As the area of Seacombe began to be developed in the mid-late 19th Century from its origins as an agricultural hamlet, St. Paul's Church was one of the first buildings to be constructed, and it acted as a focal point around which the town grew and developed. The church was built to serve both the local agricultural community and wealthy parishioners who made their living in Liverpool, but who lived in large houses in the Seacombe area. The church was sited on a raised plateau above the River Mersey in order to dominate the view from the ferry buildings below, and the view from Liverpool itself across the river.

A parish school was constructed nearby to the church in the c.1860s, which ceased use in 1933. During the 1920s-mid 20th Century the area of Seacombe suffered from great deprivation and poverty, as the original wealthy inhabitants and families moved away. As a result the church suffered from years of neglect due to a lack of funding. This eventually led to the removal of the top 20ft of the spire in the mid 1920s, as the fabric had become unsafe. The modern late 20th Century replacement crown was made at the Cammell Lairds shipyard in Birkenhead.

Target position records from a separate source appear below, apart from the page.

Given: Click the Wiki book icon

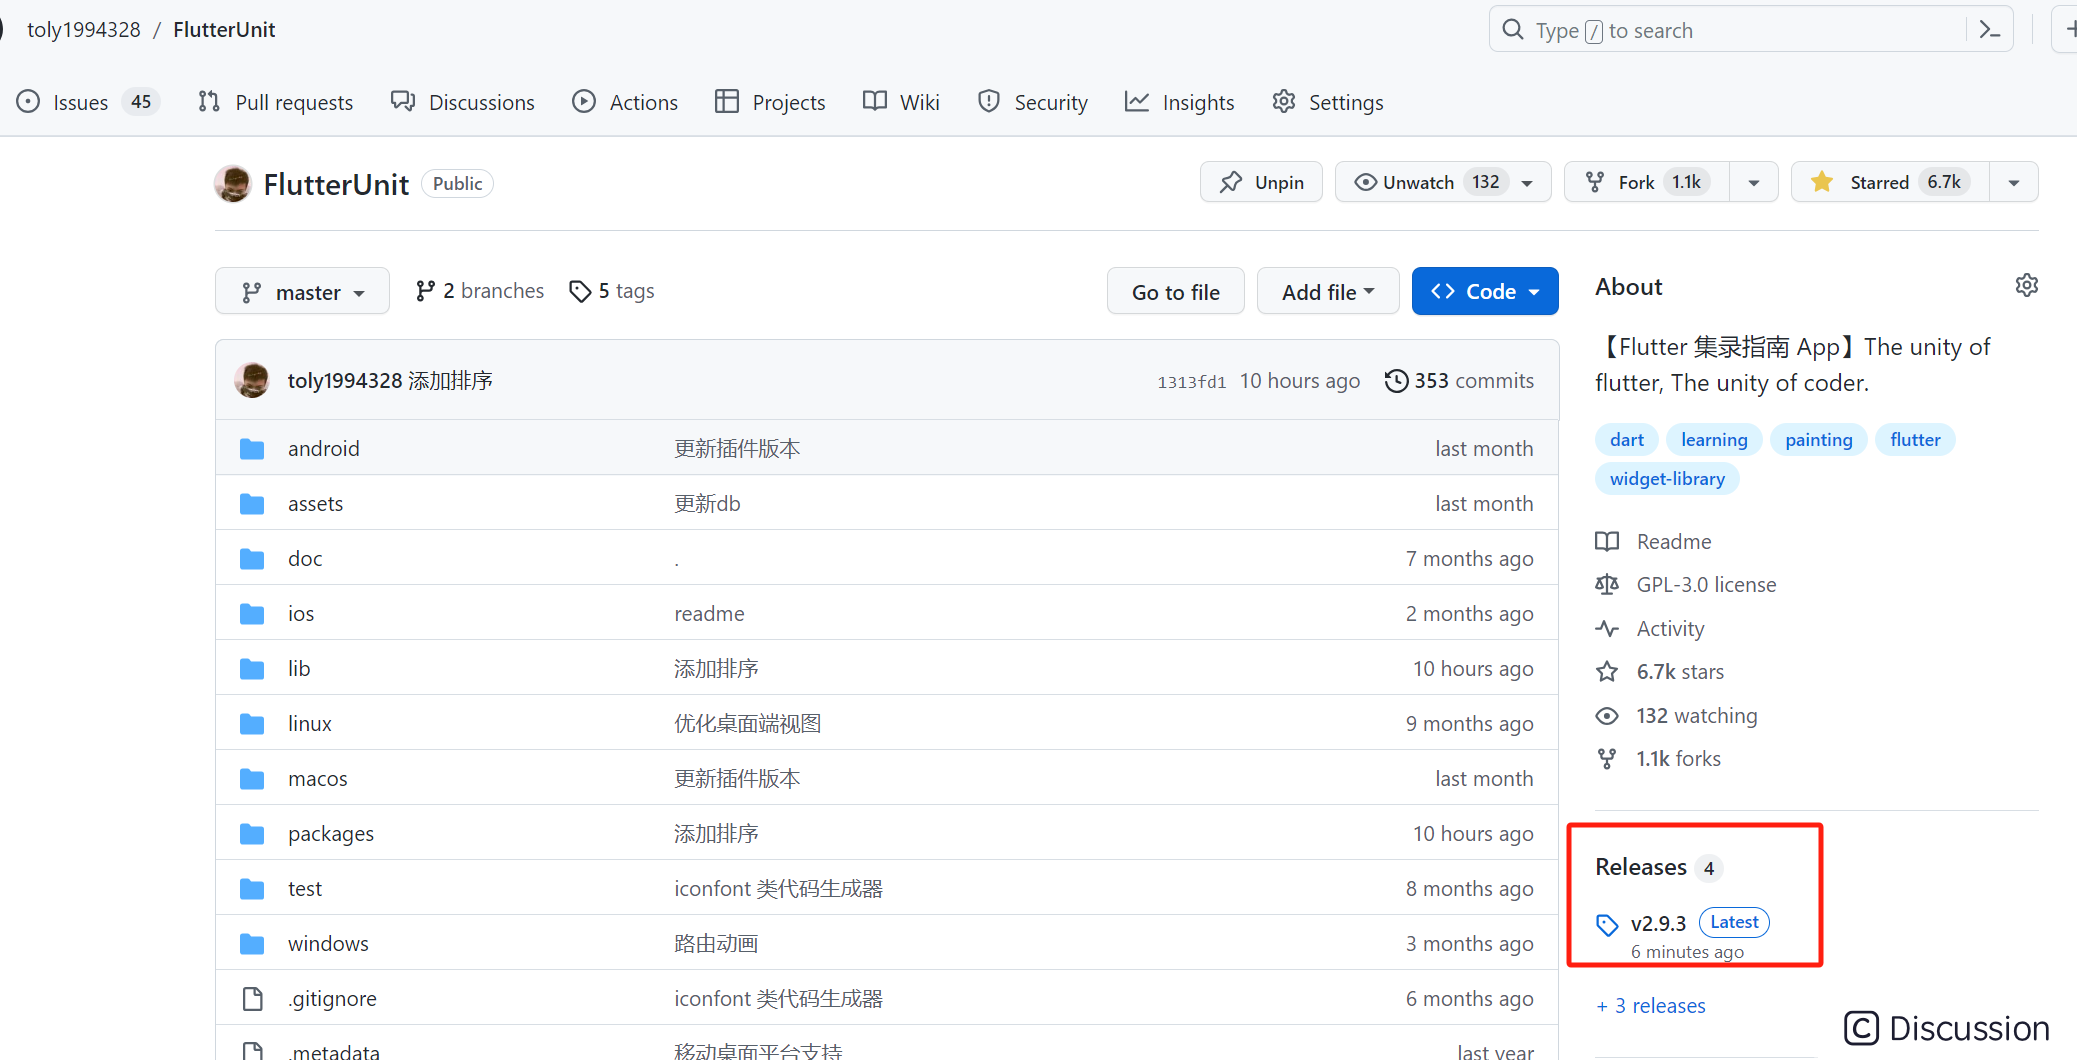Looking at the screenshot, I should coord(873,101).
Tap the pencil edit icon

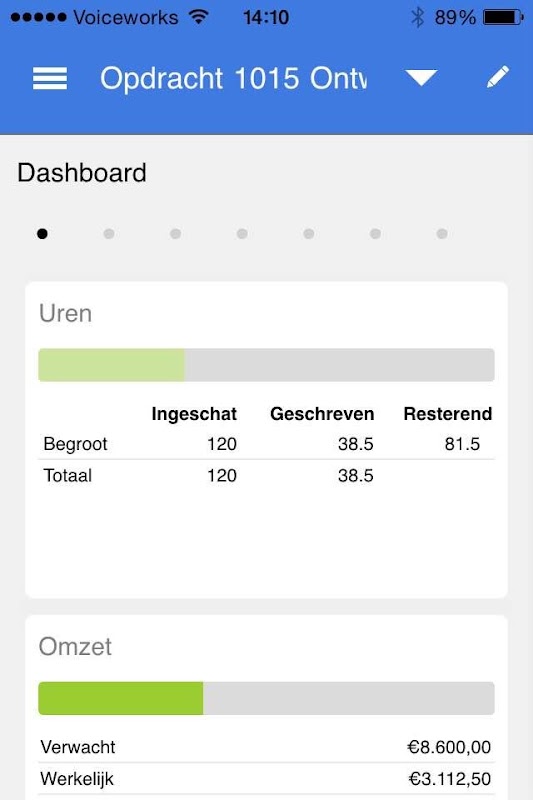click(497, 77)
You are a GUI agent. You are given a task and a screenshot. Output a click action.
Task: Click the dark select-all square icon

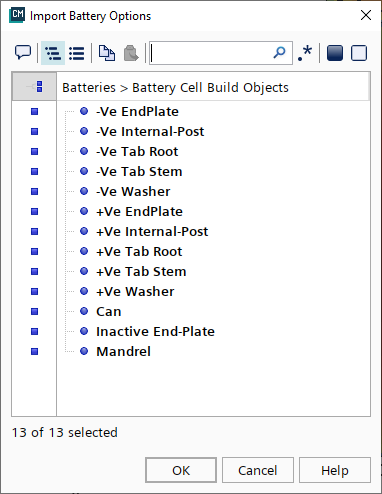tap(335, 53)
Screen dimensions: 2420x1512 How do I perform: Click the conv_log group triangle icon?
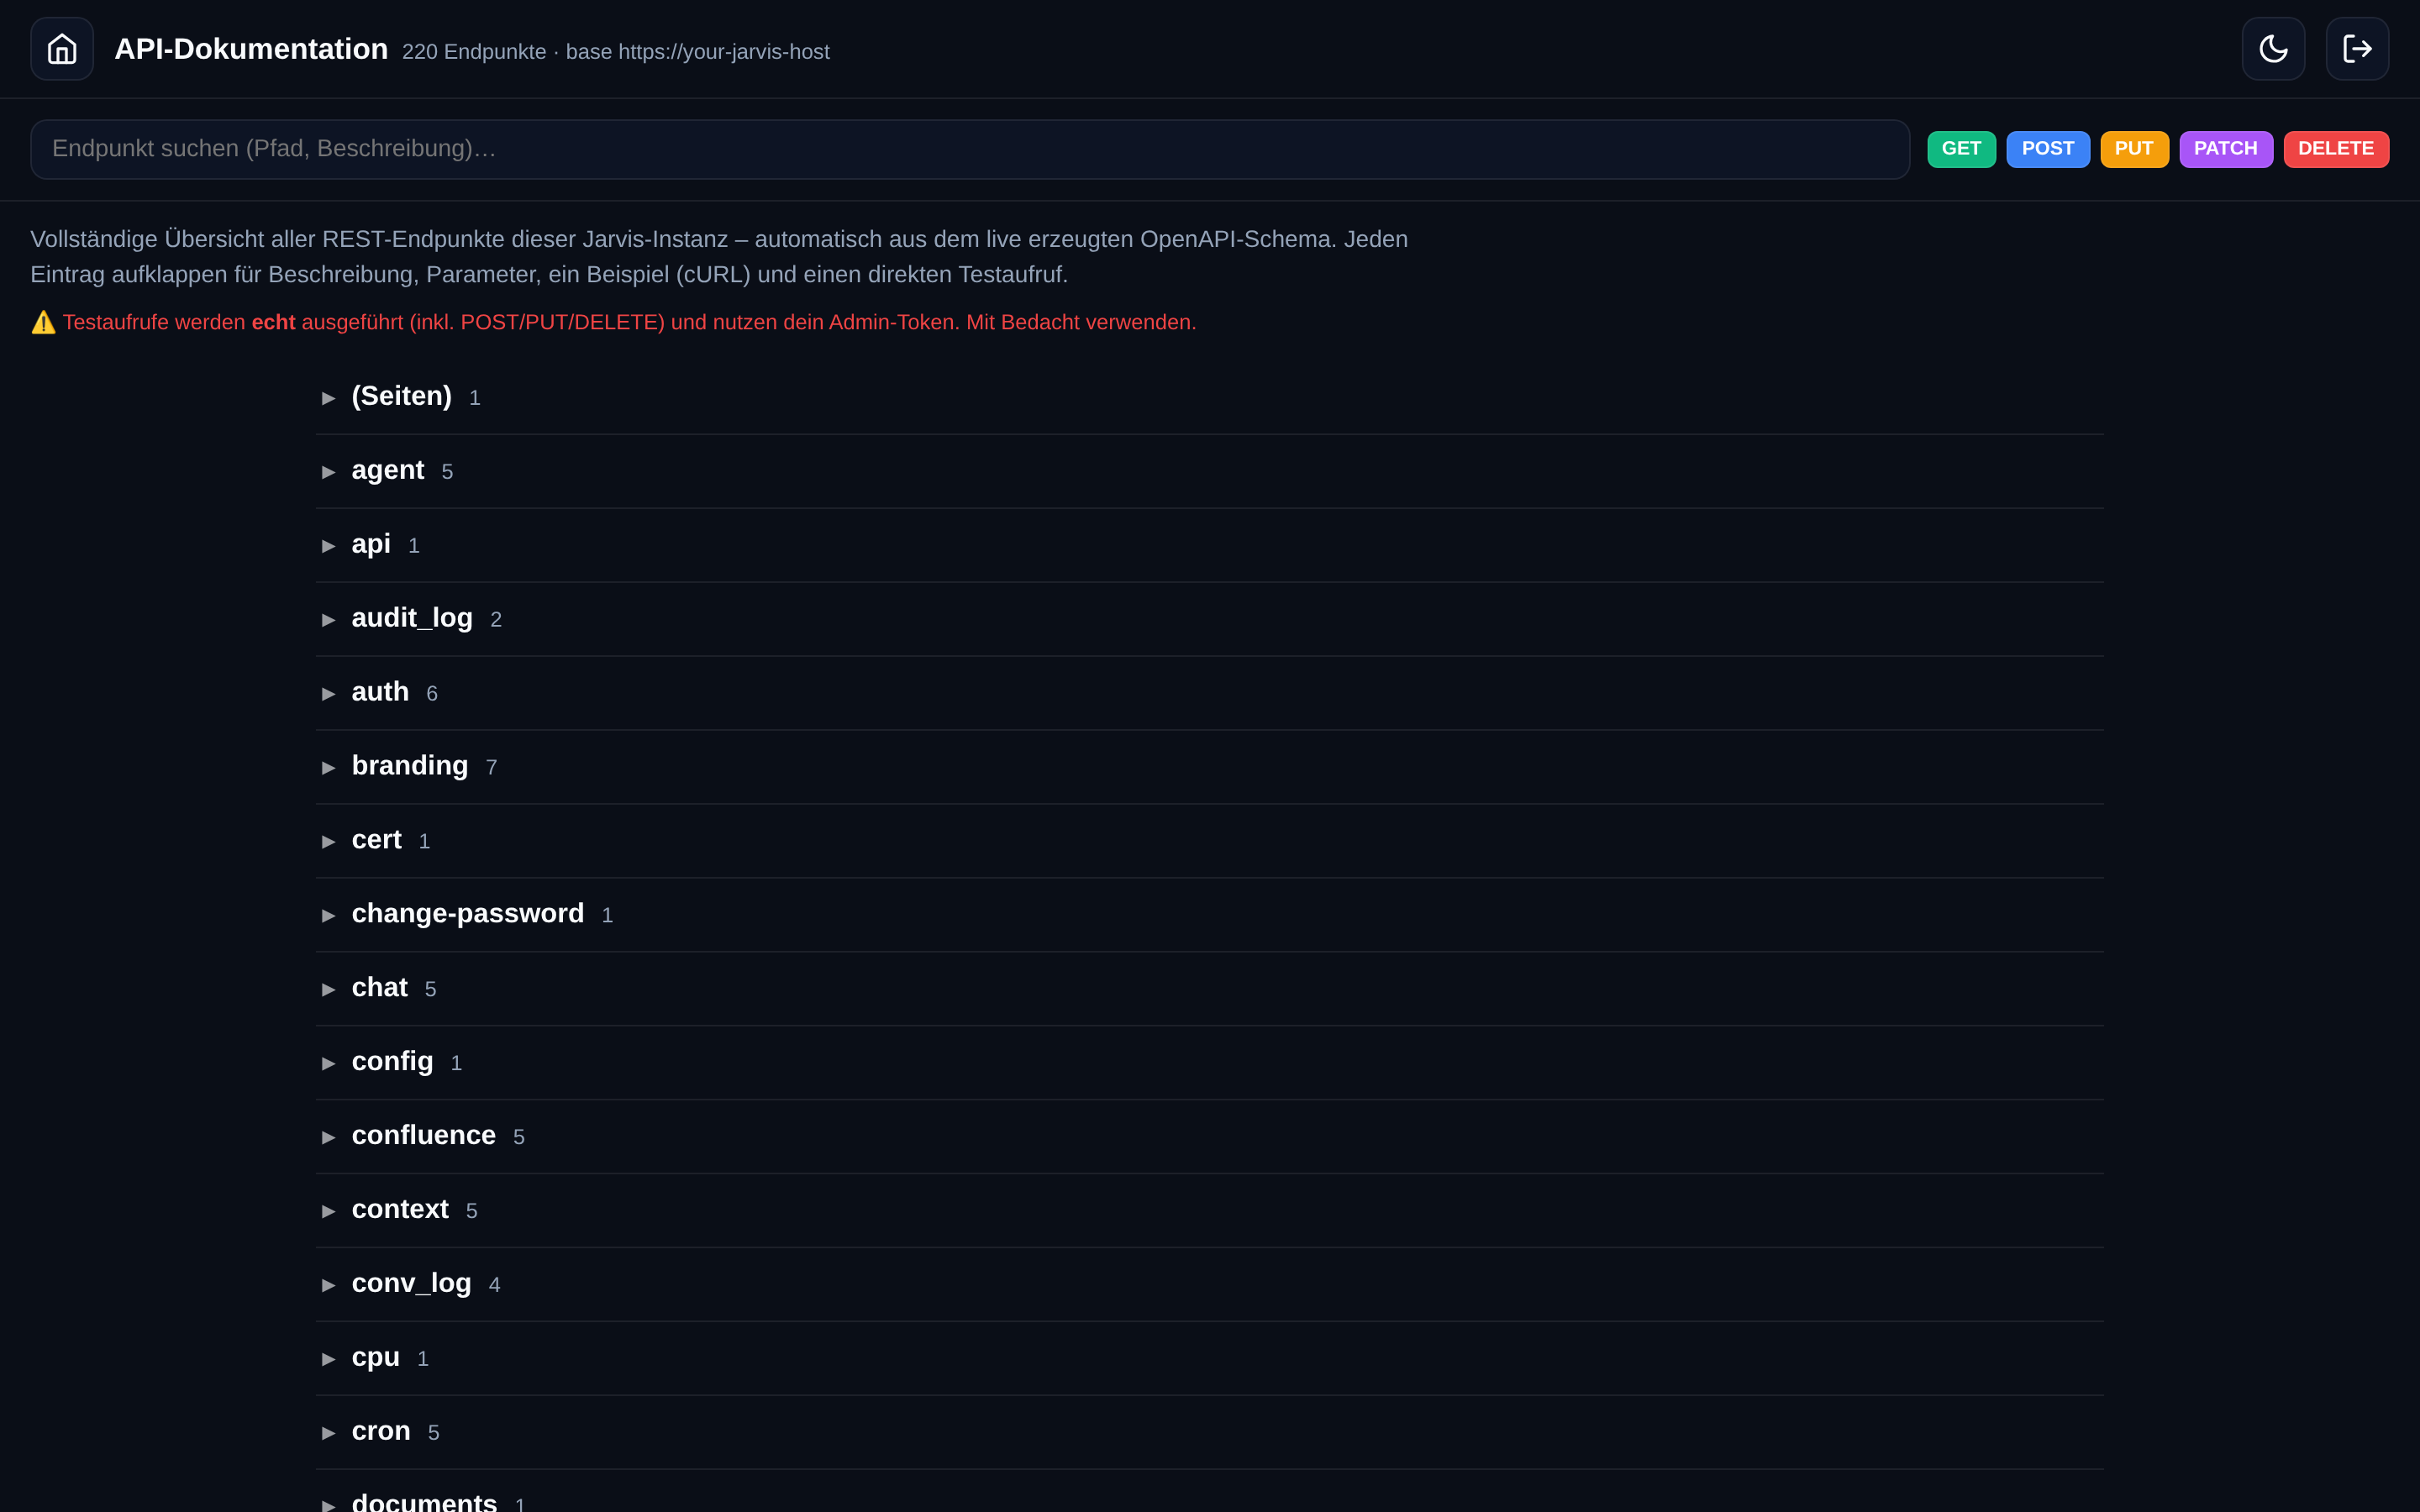tap(328, 1285)
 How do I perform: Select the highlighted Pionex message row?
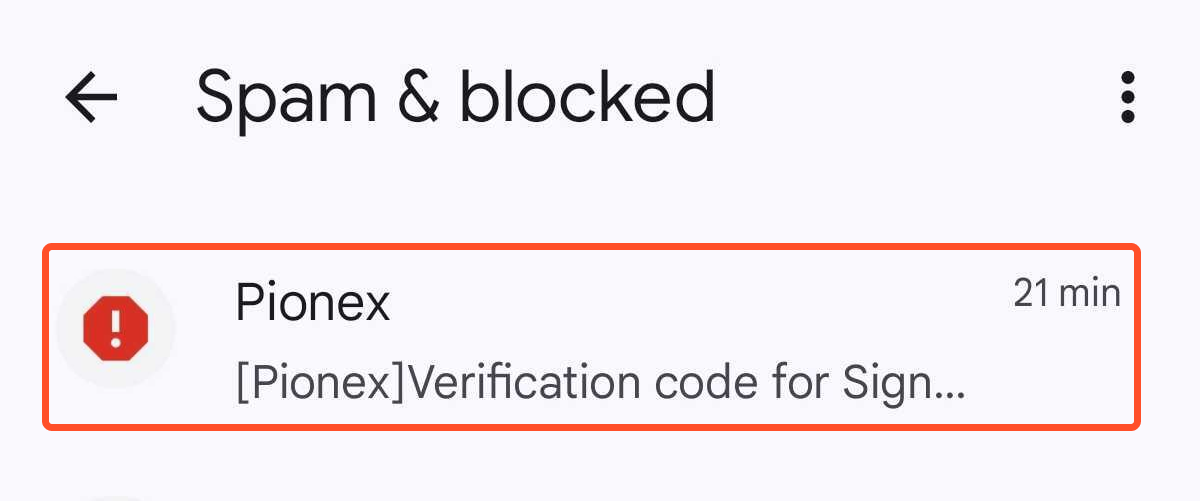[591, 337]
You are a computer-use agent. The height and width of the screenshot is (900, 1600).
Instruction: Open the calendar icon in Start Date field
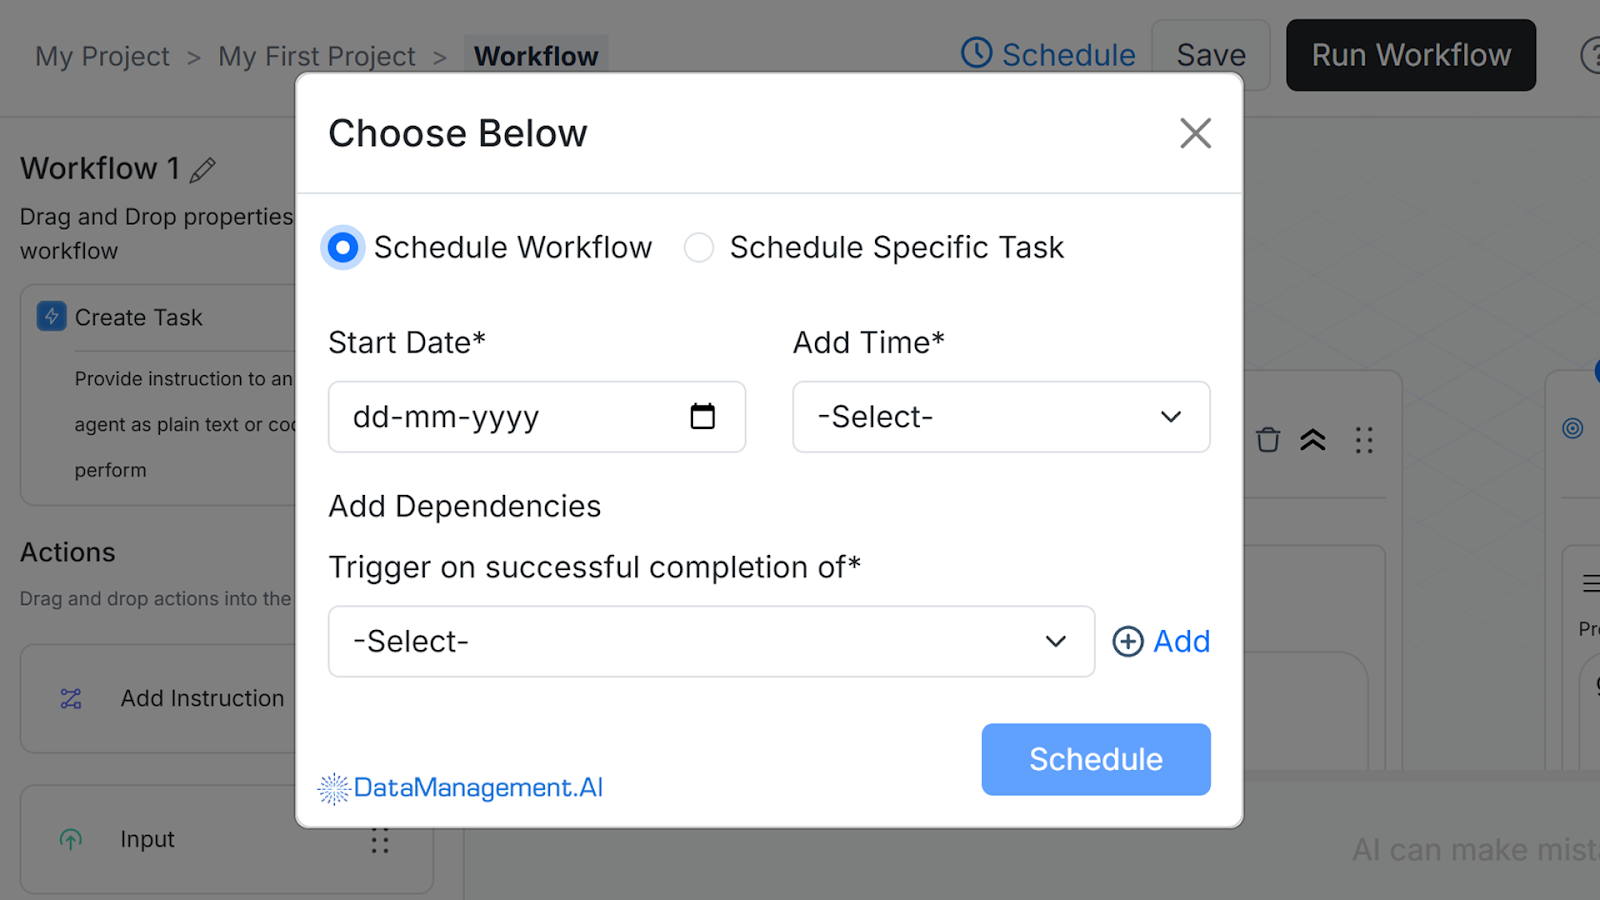tap(705, 417)
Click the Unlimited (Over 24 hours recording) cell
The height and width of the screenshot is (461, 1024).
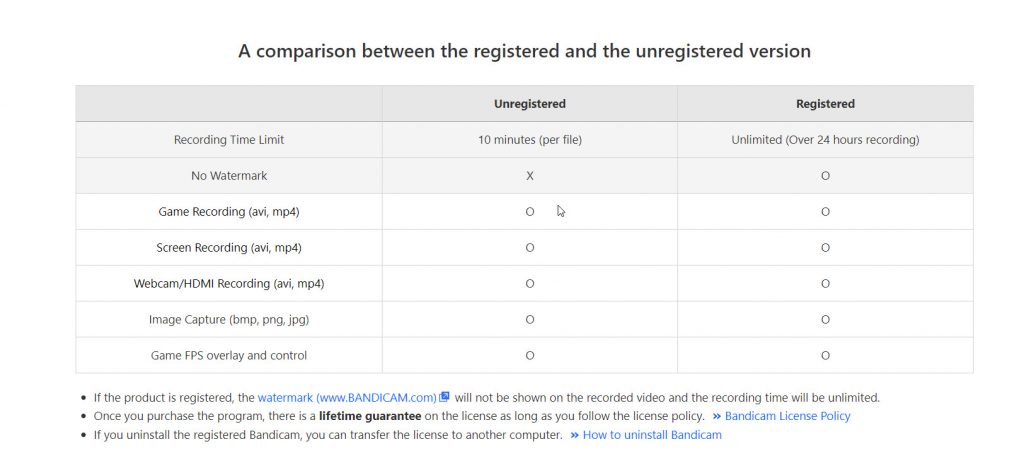point(825,140)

Seacombe Presbyterian Church was located at the south corner of Belle Vue Road and was opened in 1865 and was demolished prior to 1960. The site is now a supermarket.

The chapel was built by the United Methodist Free Church c.1884 in St. Paul's Road. The chapel closed in 1935 and was sold in 1939.

The Seacombe Bethel Methodist Church was situated on Wheatland Lane, corner of Woodview Avenue and was founded in 1892 by the 'Seamen And Boatmen Friends Society'. The aim of the society was to promote the social moral and religious welfare of the seamen, especially flatmen, fishermen and canalmen. The society was established in 1846 and had its premises at the Flatmen's Bethel, Mann Island, Liverpool. Thomas Stevenson was the first incumbent of the Mission and by 1900 was replaced by Rev. S. Ventham. By the 1950's the Mission was demolished.